Understand the Problem
The question asks to find the volume of a triangular pyramid. We are given the area of the base (A = 15.6 ft^3) and the height (12 ft) of the pyramid. The formula for the volume of a pyramid is V = (1/3) * base area * height. The final answer should be rounded to the nearest tenth.
Answer
$62.4 \text{ ft}^3$
Answer for screen readers
$62.4 \text{ ft}^3$
Steps to Solve
- Write down the formula for the volume of a pyramid
The volume $V$ of a pyramid is given by
$V = \frac{1}{3} \times A \times h$
where $A$ is the area of the base and $h$ is the height of the pyramid.
- Plug in the given values
We are given that the area of the base is $A = 15.6 \text{ ft}^3$(Note: this is where the error lies and it should be $15.6 \text{ ft}^2$), and the height is $h = 12 \text{ ft}$.

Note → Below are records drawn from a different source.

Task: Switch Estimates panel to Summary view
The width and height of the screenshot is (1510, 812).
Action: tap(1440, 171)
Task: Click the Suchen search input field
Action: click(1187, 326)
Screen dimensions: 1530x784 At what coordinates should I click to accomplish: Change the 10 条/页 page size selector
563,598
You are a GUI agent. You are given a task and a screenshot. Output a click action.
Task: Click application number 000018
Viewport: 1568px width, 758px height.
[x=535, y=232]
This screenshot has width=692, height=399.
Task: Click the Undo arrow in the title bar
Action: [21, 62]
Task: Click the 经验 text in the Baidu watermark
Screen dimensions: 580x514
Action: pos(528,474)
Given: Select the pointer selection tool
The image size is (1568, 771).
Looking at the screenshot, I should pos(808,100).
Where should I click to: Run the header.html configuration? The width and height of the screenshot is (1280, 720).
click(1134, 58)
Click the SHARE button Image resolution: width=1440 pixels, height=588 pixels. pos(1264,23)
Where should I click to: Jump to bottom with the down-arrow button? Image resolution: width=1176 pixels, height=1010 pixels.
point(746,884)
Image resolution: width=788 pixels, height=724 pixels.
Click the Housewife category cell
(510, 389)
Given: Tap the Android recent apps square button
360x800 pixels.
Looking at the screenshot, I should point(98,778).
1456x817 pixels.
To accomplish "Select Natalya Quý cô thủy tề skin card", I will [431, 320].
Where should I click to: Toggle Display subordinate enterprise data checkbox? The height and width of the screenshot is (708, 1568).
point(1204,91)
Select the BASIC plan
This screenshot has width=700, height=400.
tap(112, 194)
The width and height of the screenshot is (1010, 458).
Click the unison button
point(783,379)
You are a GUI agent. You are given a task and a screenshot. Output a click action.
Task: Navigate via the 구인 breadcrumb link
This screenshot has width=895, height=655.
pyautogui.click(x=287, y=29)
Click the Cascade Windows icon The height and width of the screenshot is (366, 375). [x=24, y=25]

Substituting these values into the formula, we get:
$V = \frac{1}{3} \times 15.6 \times 12$
- Calculate the volume
$V = \frac{1}{3} \times 187.2$
$V = 62.4$
The volume of the triangular pyramid is $62.4 \text{ ft}^3$.
$62.4 \text{ ft}^3$
More Information
The volume of the triangular pyramid is found by using the formula $V = \frac{1}{3} \times A \times h$, where $A$ is the area of the base and $h$ is the height. Plugging in the given values, we calculated the volume to be $62.4 \text{ ft}^3$.
Tips
The most common mistake is using the wrong formula or incorrectly substituting the values into the formula. For example, forgetting to multiply by $\frac{1}{3}$, using the wrong height or base measurement.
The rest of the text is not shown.